Ishigami réfléchit très vite. Rien dans le ton de Yukawa ne lui donnait à penser qu’il avait posé cette question dans un but précis. Sa réponse avait sans doute peu d’importance à ses yeux. Mais l’amitié entre Yukawa et cet inspecteur le préoccupait. Il risquait de lui parler de leurs retrouvailles la prochaine fois qu’il verrait Kusanagi. Il fallait donc lui donner une réponse sans ambiguïté.

— Je ne la fréquente pas, mais j’achète souvent mon repas chez le traiteur où travaille ma voisine, cette Mme Hanaoka. L’autre jour, j’ai oublié de le dire à l’inspecteur Kusanagi.

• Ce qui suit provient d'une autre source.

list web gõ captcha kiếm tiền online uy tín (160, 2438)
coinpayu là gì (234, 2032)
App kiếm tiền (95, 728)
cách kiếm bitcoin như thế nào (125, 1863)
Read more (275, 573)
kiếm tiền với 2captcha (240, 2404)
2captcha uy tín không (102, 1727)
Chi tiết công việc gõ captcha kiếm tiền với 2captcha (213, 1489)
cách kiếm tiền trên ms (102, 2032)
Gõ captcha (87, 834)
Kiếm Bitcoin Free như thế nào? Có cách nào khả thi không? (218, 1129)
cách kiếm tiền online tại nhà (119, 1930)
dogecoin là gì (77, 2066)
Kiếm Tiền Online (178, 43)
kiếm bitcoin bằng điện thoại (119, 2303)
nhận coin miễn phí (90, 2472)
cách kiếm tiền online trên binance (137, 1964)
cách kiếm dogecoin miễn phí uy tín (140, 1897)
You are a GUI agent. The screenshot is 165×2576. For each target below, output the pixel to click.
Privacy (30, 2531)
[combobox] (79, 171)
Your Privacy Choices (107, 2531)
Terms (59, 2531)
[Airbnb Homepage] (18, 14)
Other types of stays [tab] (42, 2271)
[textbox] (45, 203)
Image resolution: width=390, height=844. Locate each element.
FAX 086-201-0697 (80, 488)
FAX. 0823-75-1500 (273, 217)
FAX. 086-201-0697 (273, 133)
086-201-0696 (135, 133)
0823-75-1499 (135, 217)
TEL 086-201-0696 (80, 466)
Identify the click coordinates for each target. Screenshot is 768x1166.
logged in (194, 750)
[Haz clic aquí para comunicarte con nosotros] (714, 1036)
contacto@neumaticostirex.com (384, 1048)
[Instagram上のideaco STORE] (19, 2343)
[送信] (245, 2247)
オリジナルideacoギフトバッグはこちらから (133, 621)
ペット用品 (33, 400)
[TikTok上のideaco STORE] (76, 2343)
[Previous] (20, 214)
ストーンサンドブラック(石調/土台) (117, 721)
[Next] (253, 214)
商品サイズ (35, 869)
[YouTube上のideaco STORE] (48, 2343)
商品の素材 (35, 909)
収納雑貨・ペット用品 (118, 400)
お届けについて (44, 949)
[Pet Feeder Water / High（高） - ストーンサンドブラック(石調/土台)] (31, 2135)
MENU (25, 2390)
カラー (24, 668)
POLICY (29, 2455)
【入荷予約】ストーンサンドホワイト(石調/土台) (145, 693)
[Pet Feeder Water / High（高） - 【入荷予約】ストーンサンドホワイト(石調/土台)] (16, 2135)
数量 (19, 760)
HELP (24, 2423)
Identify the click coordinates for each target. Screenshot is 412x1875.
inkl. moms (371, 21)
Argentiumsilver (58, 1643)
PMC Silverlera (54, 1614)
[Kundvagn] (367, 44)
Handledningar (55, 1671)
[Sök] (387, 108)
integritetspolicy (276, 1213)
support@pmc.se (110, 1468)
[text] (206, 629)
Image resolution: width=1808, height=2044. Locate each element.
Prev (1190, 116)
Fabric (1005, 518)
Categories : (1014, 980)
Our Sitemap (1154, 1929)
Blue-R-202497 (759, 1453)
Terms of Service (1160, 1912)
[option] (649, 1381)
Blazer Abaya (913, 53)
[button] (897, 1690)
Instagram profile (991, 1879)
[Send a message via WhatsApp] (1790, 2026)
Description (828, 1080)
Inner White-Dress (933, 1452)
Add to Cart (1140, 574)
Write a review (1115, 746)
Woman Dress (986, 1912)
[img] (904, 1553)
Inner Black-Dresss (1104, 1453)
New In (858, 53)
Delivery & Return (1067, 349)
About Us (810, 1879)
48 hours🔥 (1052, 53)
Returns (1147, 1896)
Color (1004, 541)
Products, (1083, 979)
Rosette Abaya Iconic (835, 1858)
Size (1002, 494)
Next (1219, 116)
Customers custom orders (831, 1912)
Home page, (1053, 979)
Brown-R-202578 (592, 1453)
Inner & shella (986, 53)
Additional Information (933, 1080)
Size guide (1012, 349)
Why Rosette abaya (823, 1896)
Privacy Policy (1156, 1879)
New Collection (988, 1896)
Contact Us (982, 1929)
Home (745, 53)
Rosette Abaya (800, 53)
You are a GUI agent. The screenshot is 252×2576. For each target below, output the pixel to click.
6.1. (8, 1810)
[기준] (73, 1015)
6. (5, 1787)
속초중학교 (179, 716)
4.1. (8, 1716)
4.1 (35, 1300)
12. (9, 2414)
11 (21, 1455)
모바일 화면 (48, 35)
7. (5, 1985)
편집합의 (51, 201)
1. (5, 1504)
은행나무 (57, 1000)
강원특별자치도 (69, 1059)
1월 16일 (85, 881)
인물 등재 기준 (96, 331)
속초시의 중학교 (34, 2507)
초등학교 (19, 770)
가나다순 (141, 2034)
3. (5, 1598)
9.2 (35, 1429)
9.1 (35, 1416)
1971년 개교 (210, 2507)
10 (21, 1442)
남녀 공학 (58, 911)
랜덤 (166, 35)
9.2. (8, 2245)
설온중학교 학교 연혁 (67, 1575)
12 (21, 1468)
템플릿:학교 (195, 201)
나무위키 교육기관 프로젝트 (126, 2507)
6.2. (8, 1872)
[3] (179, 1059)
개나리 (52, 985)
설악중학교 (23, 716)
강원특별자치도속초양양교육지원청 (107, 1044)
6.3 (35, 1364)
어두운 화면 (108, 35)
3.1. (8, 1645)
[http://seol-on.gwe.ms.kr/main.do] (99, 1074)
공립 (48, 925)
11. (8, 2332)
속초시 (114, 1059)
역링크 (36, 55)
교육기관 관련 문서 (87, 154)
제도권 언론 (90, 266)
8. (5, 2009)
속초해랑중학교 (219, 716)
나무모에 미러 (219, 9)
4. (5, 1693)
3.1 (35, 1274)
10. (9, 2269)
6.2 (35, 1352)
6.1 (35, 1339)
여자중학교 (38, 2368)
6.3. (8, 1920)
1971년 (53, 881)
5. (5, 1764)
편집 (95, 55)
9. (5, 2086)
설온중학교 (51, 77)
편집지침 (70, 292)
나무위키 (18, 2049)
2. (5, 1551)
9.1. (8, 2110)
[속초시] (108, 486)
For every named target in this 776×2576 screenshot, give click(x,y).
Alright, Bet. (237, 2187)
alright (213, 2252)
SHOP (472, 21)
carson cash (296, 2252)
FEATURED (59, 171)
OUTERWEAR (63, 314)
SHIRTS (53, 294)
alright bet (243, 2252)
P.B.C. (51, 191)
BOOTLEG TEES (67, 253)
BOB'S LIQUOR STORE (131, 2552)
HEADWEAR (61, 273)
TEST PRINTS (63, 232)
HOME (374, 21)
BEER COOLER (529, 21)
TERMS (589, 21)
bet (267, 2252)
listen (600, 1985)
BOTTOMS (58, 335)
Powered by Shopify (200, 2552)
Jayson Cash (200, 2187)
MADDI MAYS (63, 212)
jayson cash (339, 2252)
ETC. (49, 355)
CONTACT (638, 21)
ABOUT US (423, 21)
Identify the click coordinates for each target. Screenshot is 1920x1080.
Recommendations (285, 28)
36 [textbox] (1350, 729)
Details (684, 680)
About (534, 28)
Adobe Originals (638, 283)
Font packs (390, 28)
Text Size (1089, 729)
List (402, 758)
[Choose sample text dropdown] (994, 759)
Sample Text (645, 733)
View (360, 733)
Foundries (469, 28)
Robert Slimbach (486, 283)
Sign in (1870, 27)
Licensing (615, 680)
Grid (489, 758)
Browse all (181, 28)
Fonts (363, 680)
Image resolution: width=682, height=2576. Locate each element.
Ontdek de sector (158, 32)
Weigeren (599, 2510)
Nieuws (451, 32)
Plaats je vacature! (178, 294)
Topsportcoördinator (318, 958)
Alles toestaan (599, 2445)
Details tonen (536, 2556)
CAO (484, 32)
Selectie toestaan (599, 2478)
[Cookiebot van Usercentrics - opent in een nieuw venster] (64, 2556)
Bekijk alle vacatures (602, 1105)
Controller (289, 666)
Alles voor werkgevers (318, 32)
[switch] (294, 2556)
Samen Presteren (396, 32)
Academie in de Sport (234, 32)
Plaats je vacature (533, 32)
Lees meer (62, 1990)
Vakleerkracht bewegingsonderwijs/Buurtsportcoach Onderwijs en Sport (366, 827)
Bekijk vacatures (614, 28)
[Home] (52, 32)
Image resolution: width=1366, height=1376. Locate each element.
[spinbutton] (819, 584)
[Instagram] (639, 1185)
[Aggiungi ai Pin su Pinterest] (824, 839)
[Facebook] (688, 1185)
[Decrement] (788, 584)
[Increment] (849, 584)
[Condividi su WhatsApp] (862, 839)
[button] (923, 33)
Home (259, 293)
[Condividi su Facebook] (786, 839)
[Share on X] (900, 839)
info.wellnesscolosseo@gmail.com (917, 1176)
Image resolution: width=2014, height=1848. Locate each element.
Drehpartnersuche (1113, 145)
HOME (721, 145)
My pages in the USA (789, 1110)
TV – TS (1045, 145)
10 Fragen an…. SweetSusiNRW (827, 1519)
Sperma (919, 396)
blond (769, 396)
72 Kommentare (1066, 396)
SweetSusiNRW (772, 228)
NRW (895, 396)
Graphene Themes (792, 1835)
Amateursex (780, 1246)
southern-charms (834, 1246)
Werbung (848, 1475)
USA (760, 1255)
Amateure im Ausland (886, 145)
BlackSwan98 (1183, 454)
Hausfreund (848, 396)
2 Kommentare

— Elle travaille chez un traiteur ?

— Je n’y vais pas parce qu’elle y travaille, je me suis rendu compte qu’elle y travaille parce que j’y vais. Le magasin est tout près du lycée.

— Je vois. Ça ne te dérange pas, même si tu ne la connais pas plus que ça, qu’elle soit soupçonnée par la police ?

— Pas spécialement. Cette affaire ne me regarde pas.

— Certainement.

Il n’eut pas l’impression que Yukawa trouvait sa réaction étrange.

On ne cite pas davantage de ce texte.